BERMAN (voice-over): Just what do they see? The fact that no president since Franklin Roosevelt has been re-elected with unemployment higher than 7.2 percent. So what can the president do? He can argue reasonably...
OBAMA: Over the last three months alone, we've added about 750,000 private-sector jobs. Over the last 14 months, we've added more than 2 million private-sector jobs.
BERMAN: His surrogates and supporters can say...
WASSERMAN SCHULTZ: We continue to be on the right track.
(UNKNOWN): We're headed in the right direction.
BERMAN: But you know what that sounds like?
GEORGE H.W. BUSH: And things are moving forward in this country. The economy is moving forward.
BERMAN: And we know what happened to him, which is why President Obama is always careful not to oversell, trying not to seem out of touch.
OBAMA: You know, it's like, if you had a bad illness, if you got hit by a -- by a truck, you know, it's going to take a while for you to mend.

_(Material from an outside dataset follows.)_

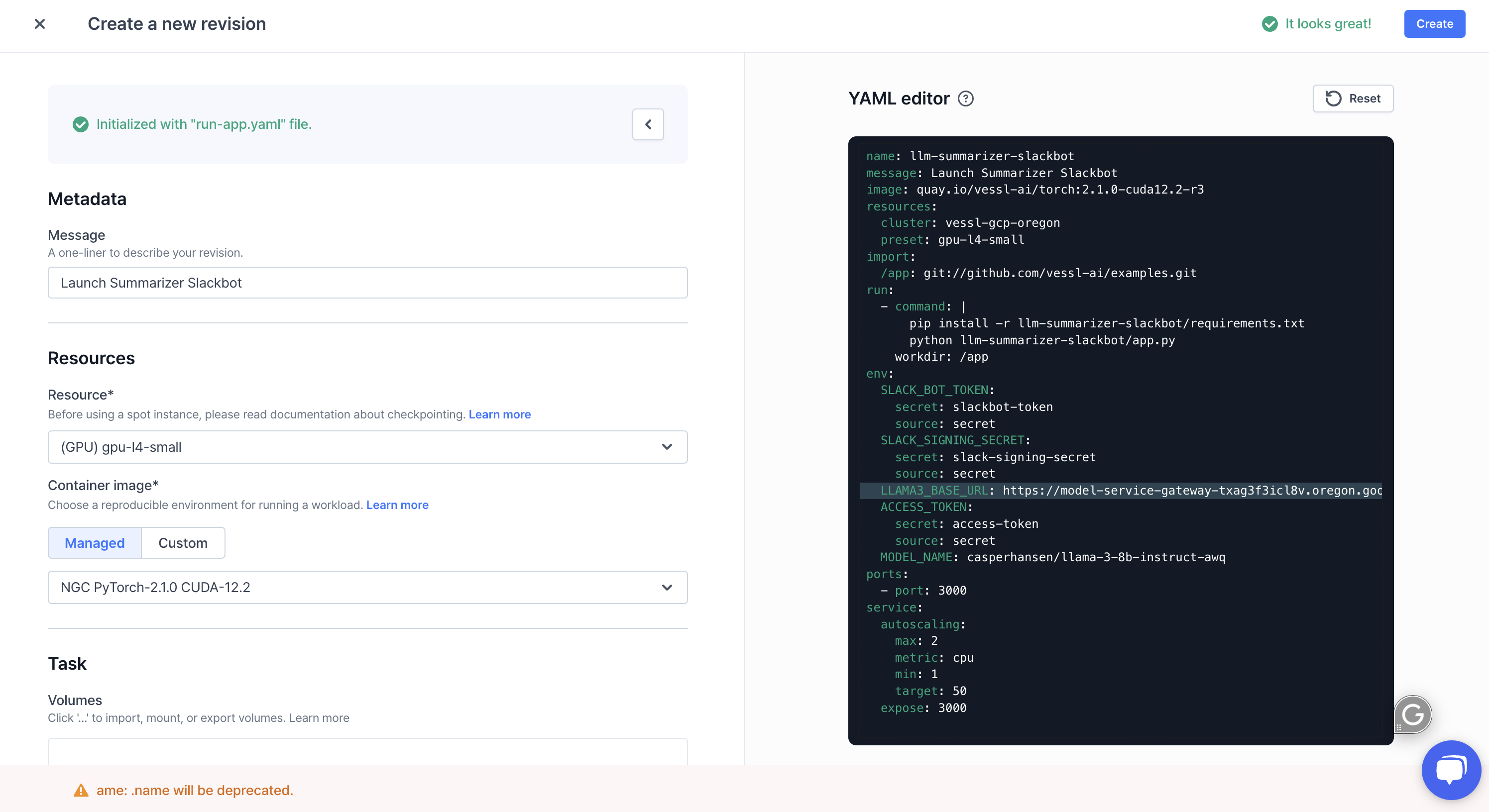Open Learn more link for container image

point(397,505)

BERMAN: But now it may have to mend on its own, because, practically speaking, there isn't much left the president can do. With the political wars over the debt, there is no chance for another stimulus, no more bank bailouts, there are no federal jobs to offer. And with interest rates at or near zero, the Fed can't do anything to lower them. The president might just have to watch and hope that the American road to recovery is merely a bumpy road and not a road to nowhere.
For "This Week," John Berman, ABC News, Stratham, New Hampshire.

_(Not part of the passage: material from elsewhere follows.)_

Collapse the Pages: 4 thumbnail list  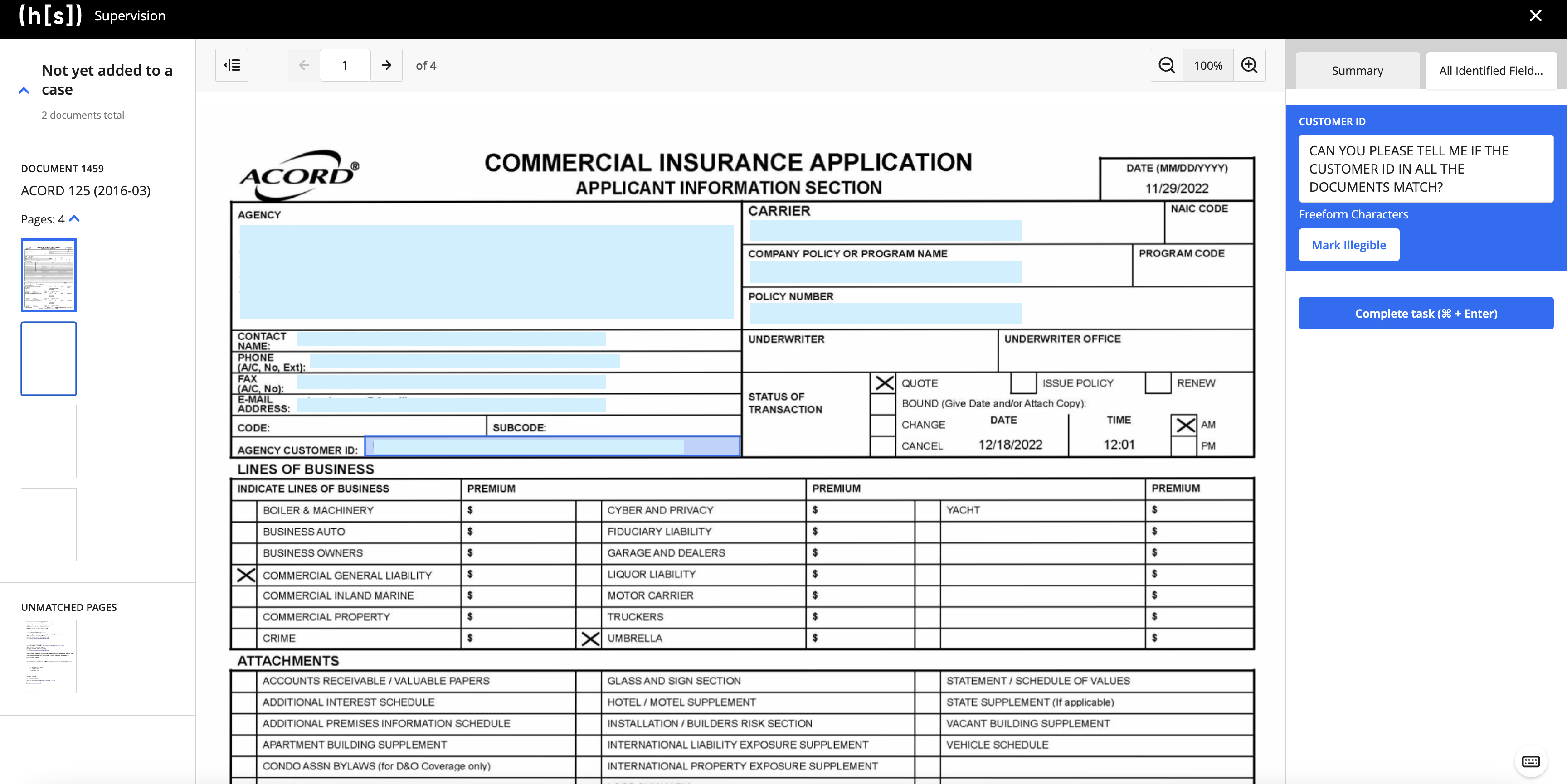(75, 218)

AMANPOUR: And we're joined now by Austan Goolsbee, the chairman of the president's Council of Economic Advisers.
Welcome back to "This Week."
GOOLSBEE: Great to see you again, Christiane.
AMANPOUR: So you've heard all that. John Berman set it up. This Friday, this last jobs report was meant to be the acid test. What is that telling us? Is the recovery threatened?

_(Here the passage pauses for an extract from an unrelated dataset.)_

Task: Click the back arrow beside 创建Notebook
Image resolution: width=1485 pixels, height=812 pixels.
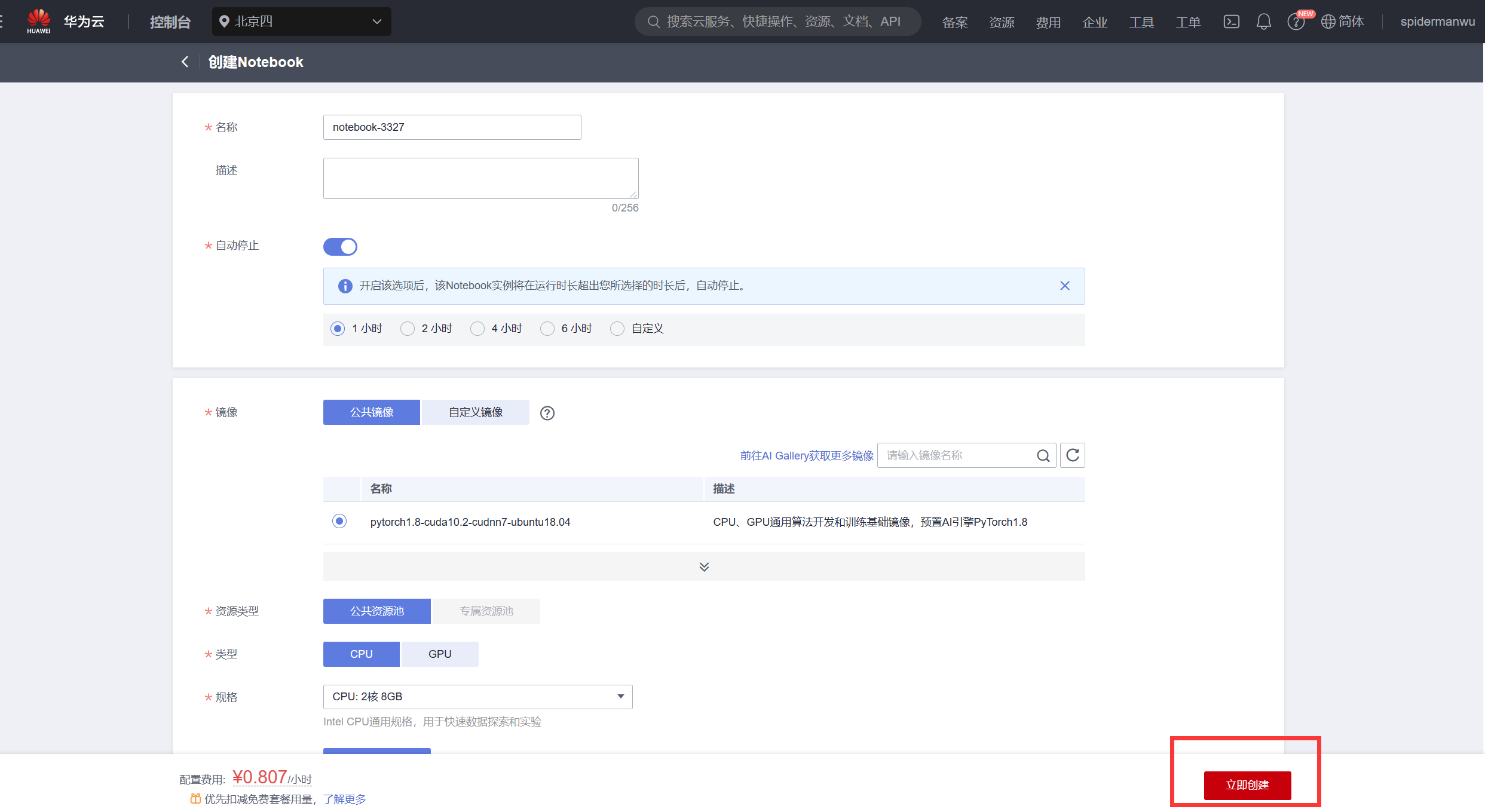Action: (x=185, y=62)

GOOLSBEE: Well, hold on. And I said last month when we had an excellent jobs report, 100,000 above expectations, and I said again this last Friday when it came in below expectations, don't -- don't make too much of any one month's job report, because they're highly variable. You want to look at a little bit of a trend to get a more accurate barometer, and the overall direction is, yes, somewhat slowed from the stiff headwinds of gas prices, of the events in Japan, of some of the events in Europe. But overall, the last six months, we've added a million jobs in the private sector.
AMANPOUR: Right, but every economist, including many of your advisers and colleagues, have said that in order for this to be sustainable, you have to actually have above 150,000 jobs per month. And it was way below that this month.
GOOLSBEE: Well, and in the three months before that, it was well above it. What I'm emphasizing is the -- every economist knows that the monthly numbers are highly variable, so you want to look at a little bit more than just one month before concluding on a trend.
AMANPOUR: So what happens if this same kind of report comes out next month? What does that then tell you?